## やること
• a. 個人事業主の年収に関する文章を読んで、次の問いに答えてください。
(i) 個人事業主が年収を聞かれる場面として、どんなものが挙げられていますか。
(ii) 個人事業主の年収は、一般的に「確定申告書B」のどこに書かれた金額を指しますか。
(iii) 青色申告特別控除額は、「確定申告書B」のどこに記載されていますか。
• b. 個人事業主の年収に関する文章を、最後の文のあとから続けて書いてください。

個人事業主が年収を聞かれる場面では、クレジットカードの申し込みやローン審査・取引先との商談などですが、その際の年収の定義は給与所得者と異なり、明確ではないことがあります。
個人事業主の場合、年収が売上高か、経費を差し引いた所得金額かで混乱することが多いです。年収を答える際には、適切な回答方法と計算方法を理解しておくことが重要です。これから、個人事業主が年収をどう算出し、報告すべきかについて詳しく見ていきます。
個人事業主の年収は所得金額等の合計
個人事業主の年収は、一般的に「確定申告書B」第一表の「所得金額等」の合計欄に記載されている金額を指します。この金額は、事業の売上高から必要経費を差し引いた所得金額であり、実質的な収入を示すものです。
ただし、青色申告者の場合は注意が必要です。「所得金額等」には、すでに青色申告特別控除額が控除されています。そのため、実際の年収を算出するには、青色申告特別控除額(65万円・55万円・10万円)を加算しなければなりません。
青色申告特別控除額は、「確定申告書B」第一表右下の「その他」項目に記載されています。年収を聞かれた際は、これらの点を踏まえて回答する必要があるでしょう。

## 記録一覧
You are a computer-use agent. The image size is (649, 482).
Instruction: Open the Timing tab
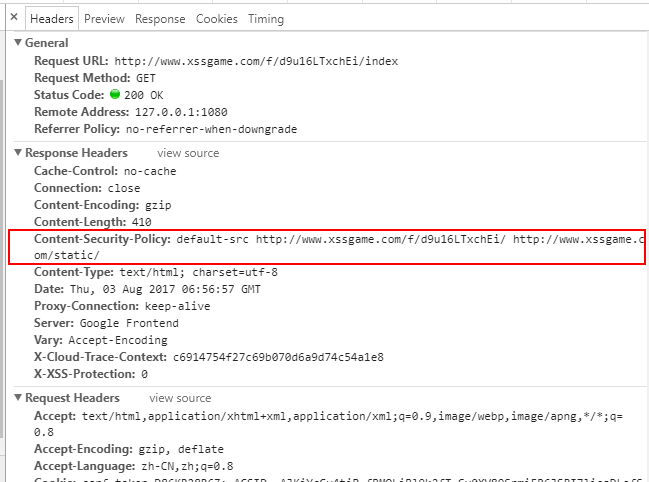coord(266,19)
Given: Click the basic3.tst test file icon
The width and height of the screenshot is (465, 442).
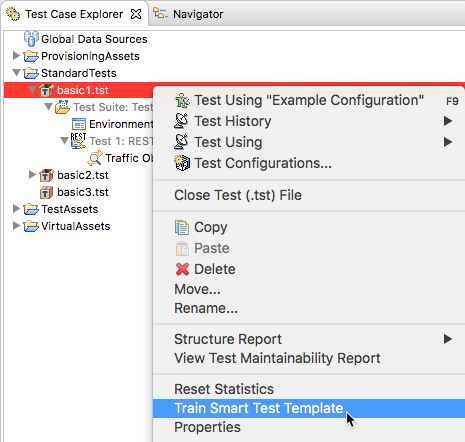Looking at the screenshot, I should coord(46,192).
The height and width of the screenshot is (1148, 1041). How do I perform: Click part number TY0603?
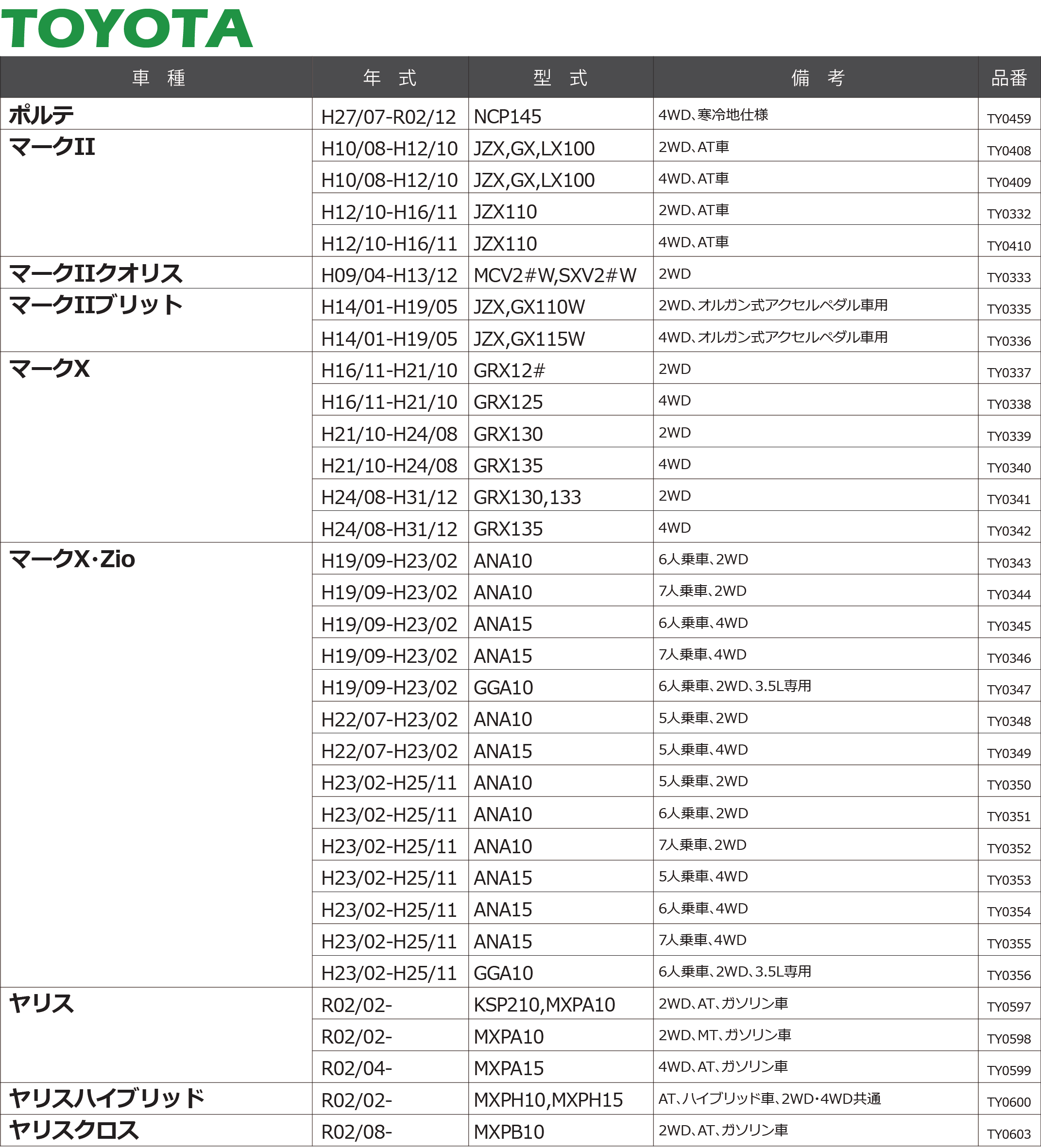tap(1008, 1134)
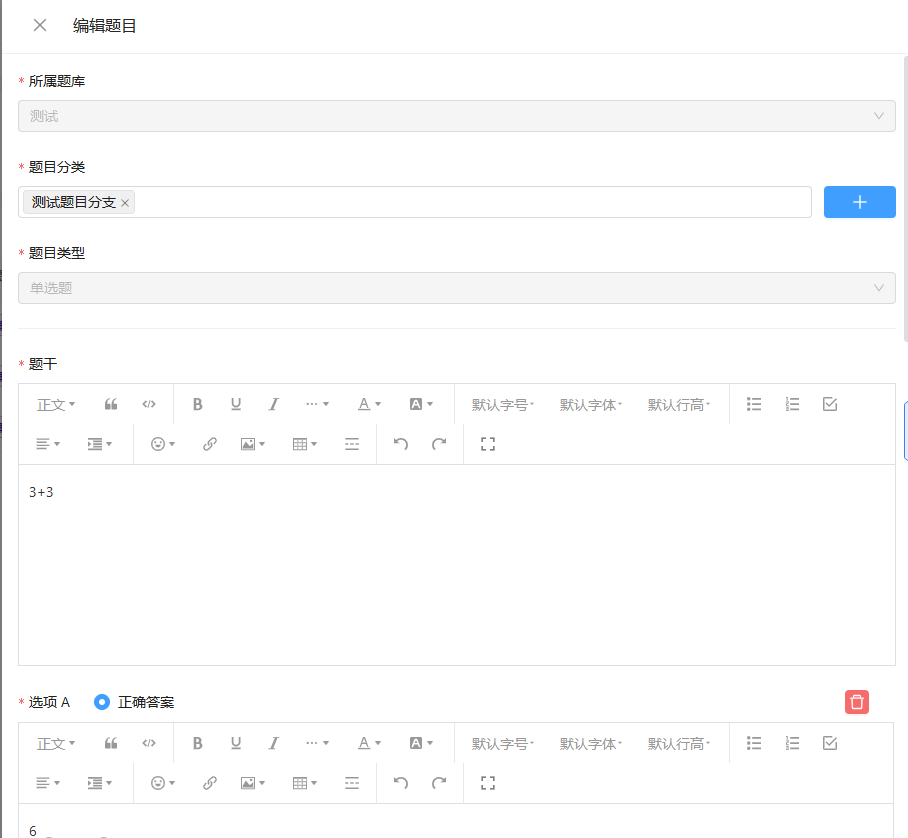908x838 pixels.
Task: Open the 所属题库 dropdown
Action: pos(456,116)
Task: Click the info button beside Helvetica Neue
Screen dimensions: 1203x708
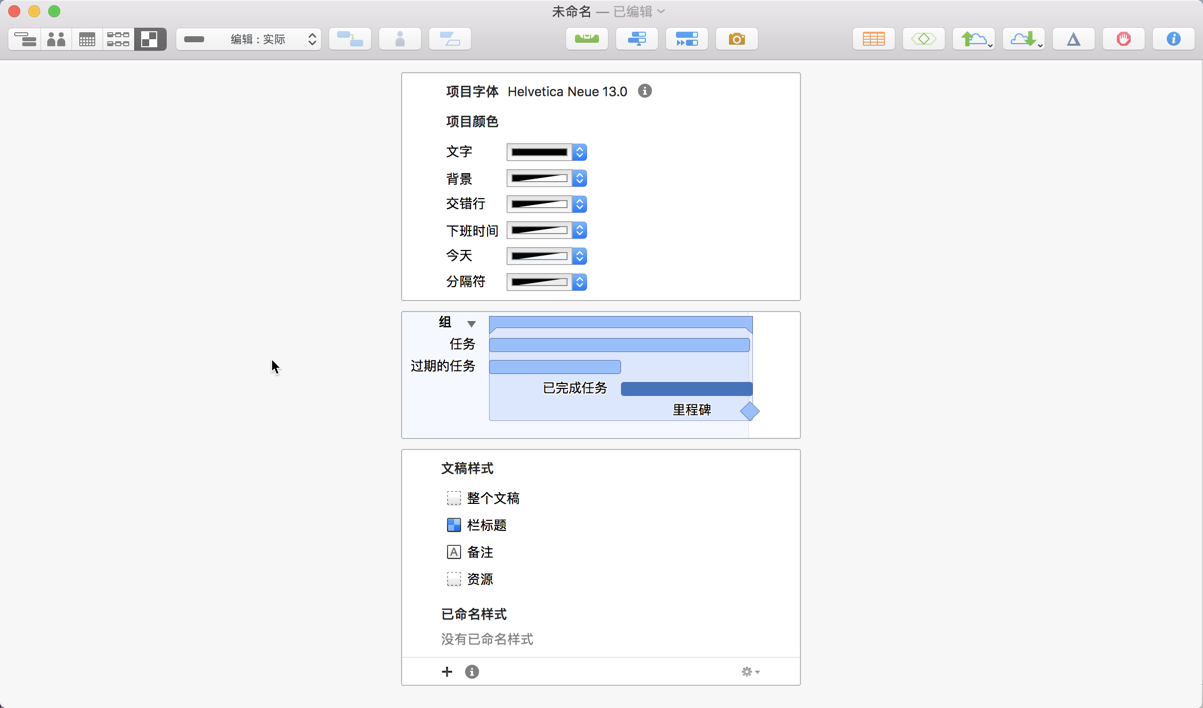Action: click(x=644, y=91)
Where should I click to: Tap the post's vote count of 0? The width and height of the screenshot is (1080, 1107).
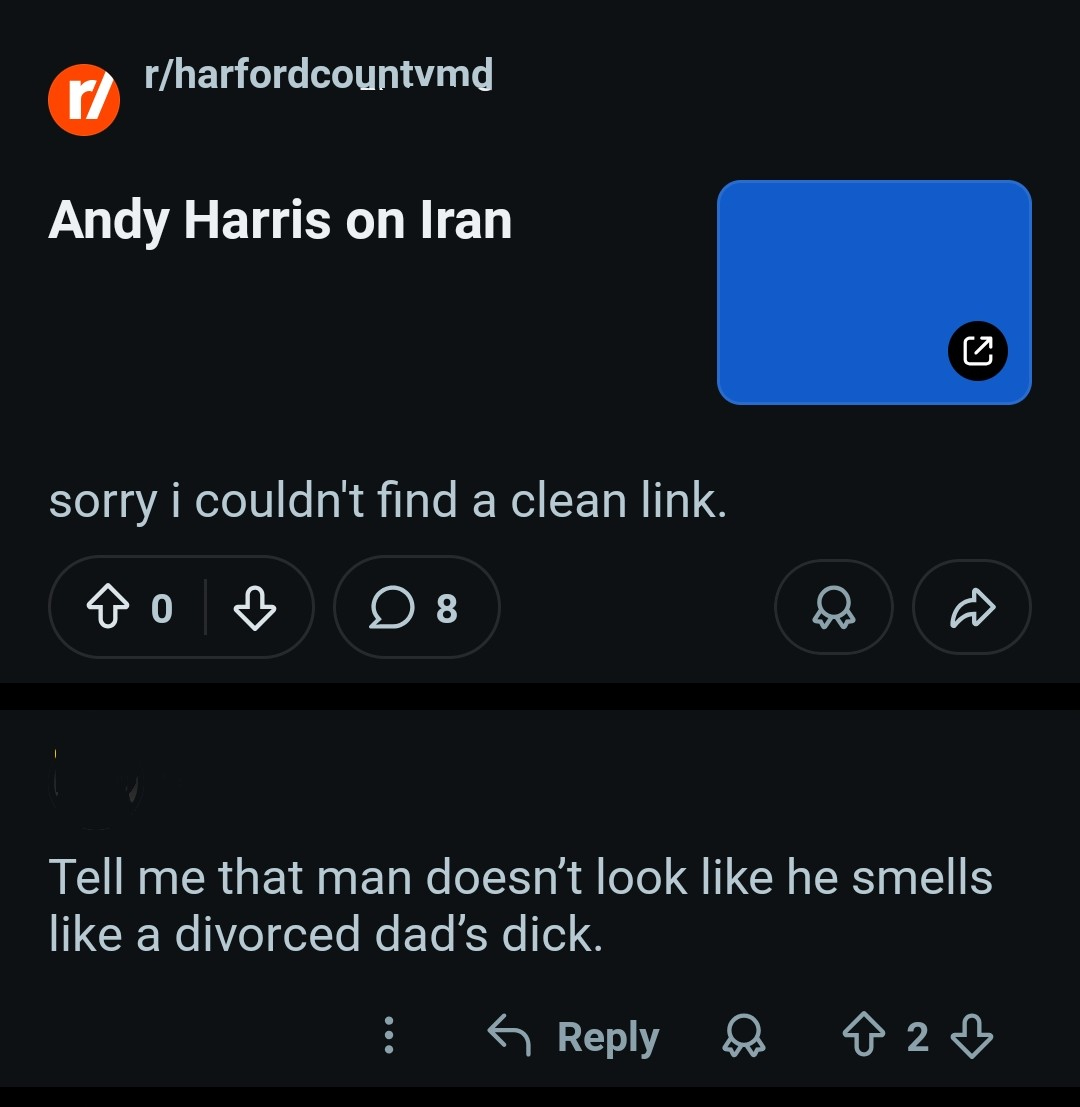[161, 608]

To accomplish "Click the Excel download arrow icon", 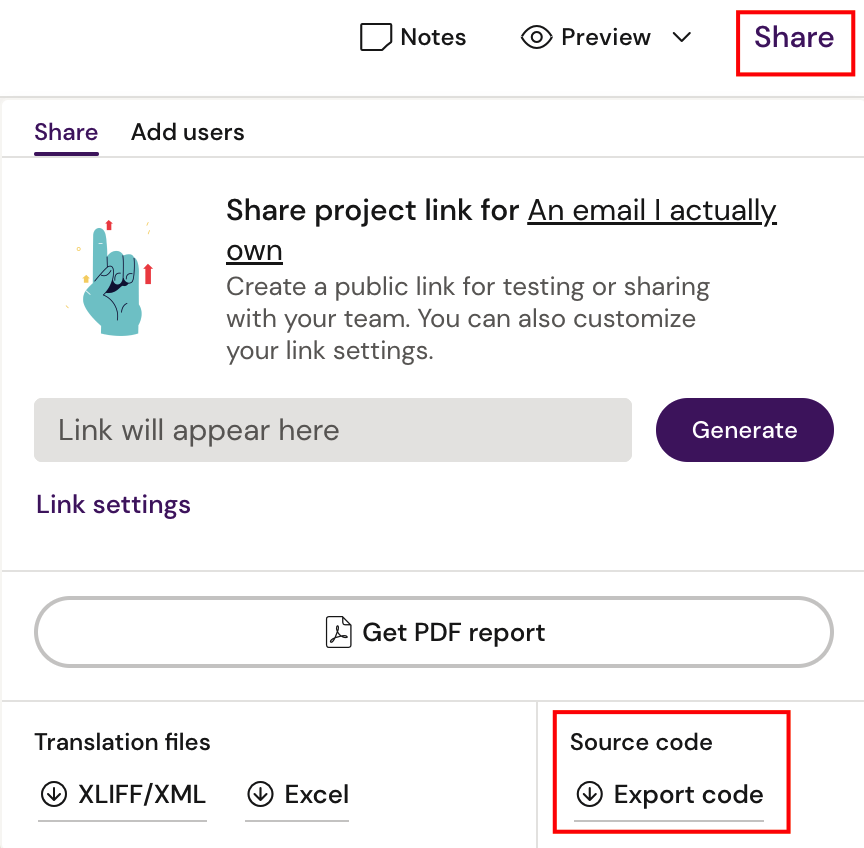I will [260, 795].
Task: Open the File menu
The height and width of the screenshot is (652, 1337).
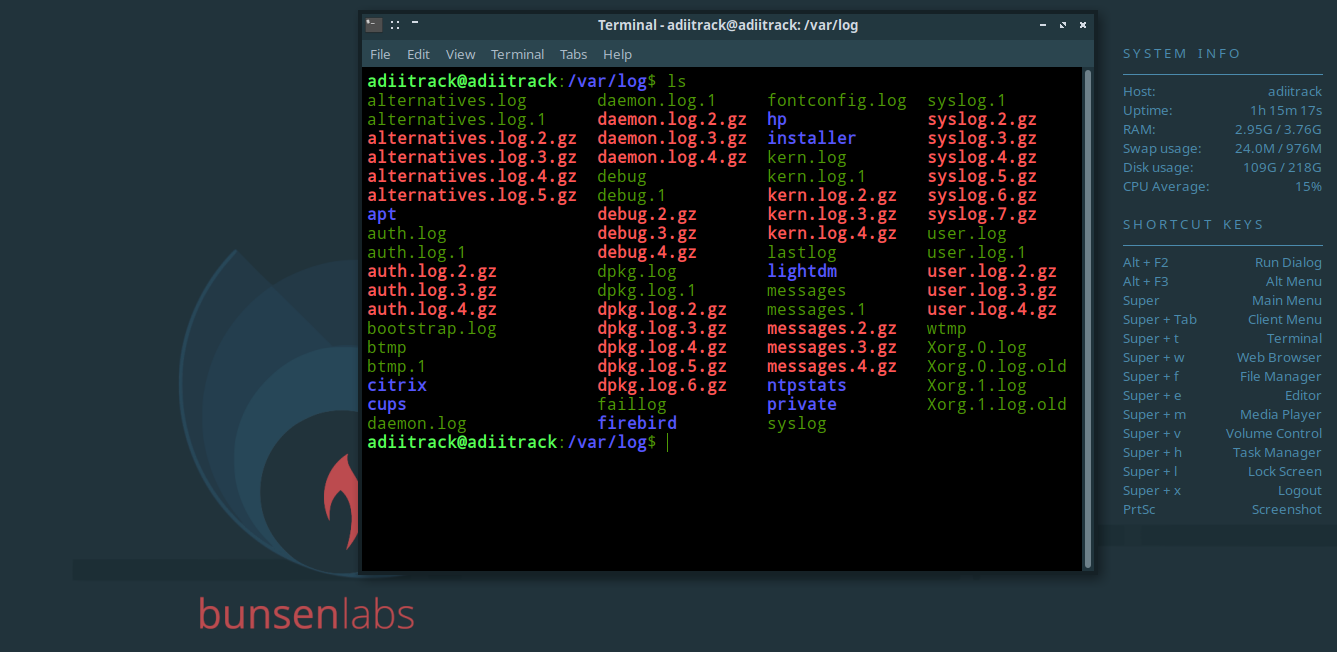Action: click(380, 54)
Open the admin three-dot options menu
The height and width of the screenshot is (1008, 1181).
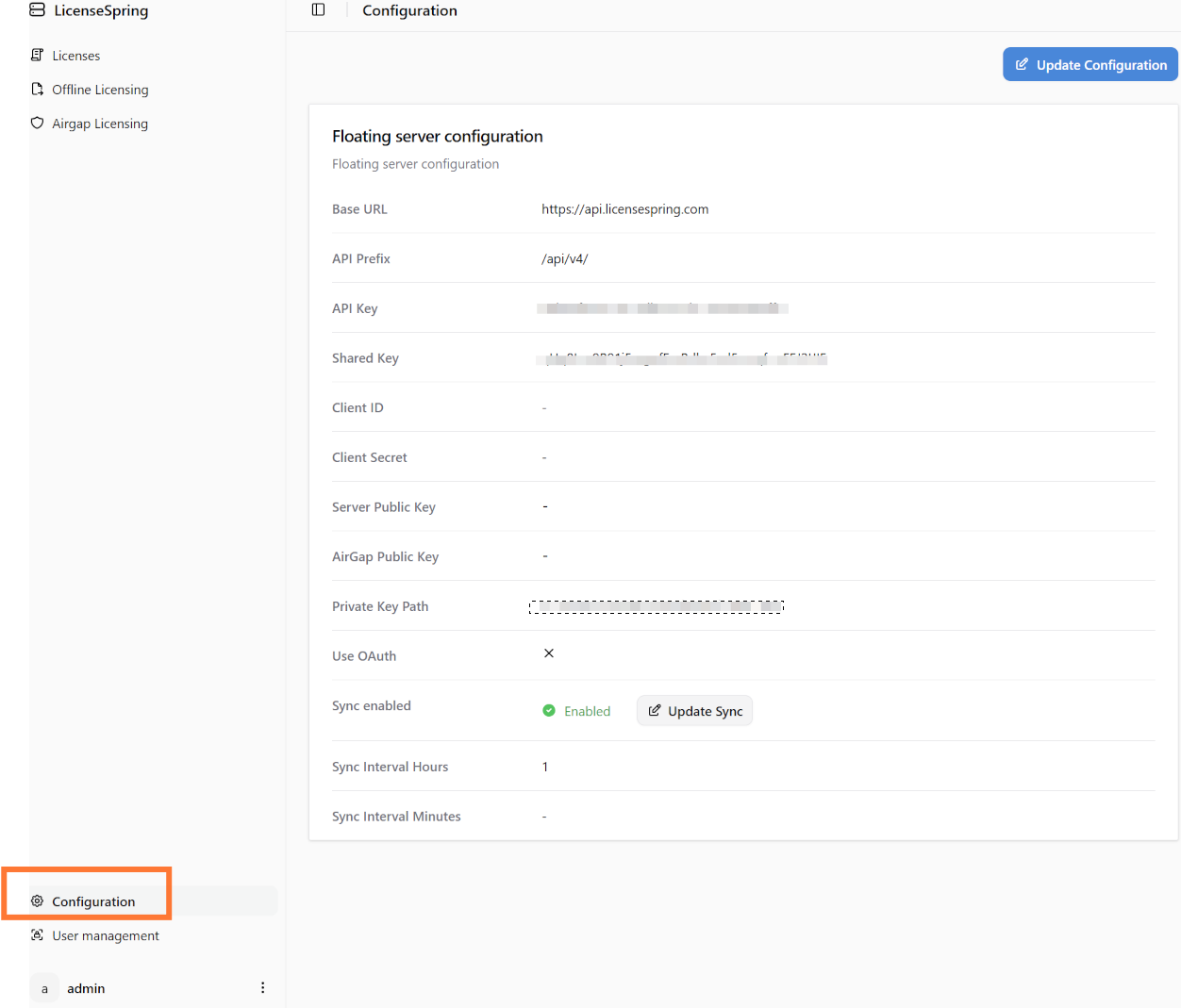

## 答え
• a.
(i) クレジットカードの申し込み、ローン審査、取引先との商談
(ii) 第一表の「所得金額等」の合計欄
(iii) 第一表右下の「その他」項目

• b.
年間売上高との違い
年間売上高は、商品の販売やサービス提供から得た総額であり、経費を差し引く前の金額です。しかし、売上高が高くても、必要経費が売上高を上回る場合、最終的には赤字になることもあります。
一方、個人事業主の年収として重要なのは「所得」であり、これは売上高から必要経費を差し引いた実際の稼ぎを指します。クレジットカードやローンの申し込み時には、この所得金額を年収として報告することが一般的です。
個人事業主の年収は確定申告書のどこを確認する?
まず、前年分の確定申告書Bの第1表を参照します。確定申告書Bの第1表には、「収入金額等」「所得金額等」「所得から差し引かれる金額」「税金の計算」「その他の欄の記入」などの項目があり、縦書き文字で色分けされています。そのうちの左側中央位置水色の「所得金額等」の項目に含まれる①が「事業所得」、⑫が「所得全体の合計」です。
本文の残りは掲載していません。